INSTRUCTIONS FOR THE TASK. Please rewrite the material below, from its first line through the line containing "click(x=115, y=150)", as a JSON list of strings with one string per line and blank lines omitted.

[start]

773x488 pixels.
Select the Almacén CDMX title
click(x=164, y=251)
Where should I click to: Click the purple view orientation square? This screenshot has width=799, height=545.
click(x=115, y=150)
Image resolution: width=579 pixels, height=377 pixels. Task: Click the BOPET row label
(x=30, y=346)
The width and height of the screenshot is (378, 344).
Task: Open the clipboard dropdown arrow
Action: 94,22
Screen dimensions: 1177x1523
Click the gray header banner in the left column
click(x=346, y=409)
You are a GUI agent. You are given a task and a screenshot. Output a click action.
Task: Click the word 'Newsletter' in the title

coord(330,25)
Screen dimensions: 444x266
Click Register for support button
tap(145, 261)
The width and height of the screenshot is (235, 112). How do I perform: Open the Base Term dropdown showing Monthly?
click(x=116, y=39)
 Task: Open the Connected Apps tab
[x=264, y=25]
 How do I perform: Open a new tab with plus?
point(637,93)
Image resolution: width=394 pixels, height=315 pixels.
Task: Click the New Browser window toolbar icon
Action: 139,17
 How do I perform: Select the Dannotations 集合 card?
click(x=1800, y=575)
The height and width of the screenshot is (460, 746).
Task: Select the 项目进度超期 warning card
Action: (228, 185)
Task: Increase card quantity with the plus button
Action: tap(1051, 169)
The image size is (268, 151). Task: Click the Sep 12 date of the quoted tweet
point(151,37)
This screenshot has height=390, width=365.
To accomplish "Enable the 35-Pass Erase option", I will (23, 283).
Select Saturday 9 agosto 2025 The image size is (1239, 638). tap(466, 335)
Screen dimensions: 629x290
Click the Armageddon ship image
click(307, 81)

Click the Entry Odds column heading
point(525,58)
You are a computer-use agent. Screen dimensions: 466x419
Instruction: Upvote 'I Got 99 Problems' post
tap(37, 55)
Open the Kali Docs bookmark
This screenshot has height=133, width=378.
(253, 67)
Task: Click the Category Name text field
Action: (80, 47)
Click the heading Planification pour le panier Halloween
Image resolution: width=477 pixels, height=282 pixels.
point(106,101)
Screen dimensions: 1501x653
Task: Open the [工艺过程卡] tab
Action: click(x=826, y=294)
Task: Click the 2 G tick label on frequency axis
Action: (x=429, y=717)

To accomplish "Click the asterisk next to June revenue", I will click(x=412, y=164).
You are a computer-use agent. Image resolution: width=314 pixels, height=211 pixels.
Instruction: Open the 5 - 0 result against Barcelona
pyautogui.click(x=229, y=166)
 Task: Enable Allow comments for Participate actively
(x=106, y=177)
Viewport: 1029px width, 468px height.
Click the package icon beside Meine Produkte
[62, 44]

[end]

OUTPUT FOR THIS EXERCISE.
[
  "773x488 pixels.",
  "Select the Almacén CDMX title",
  "click(x=164, y=251)",
  "Where should I click to: Click the purple view orientation square? This screenshot has width=799, height=545.",
  "click(x=115, y=150)"
]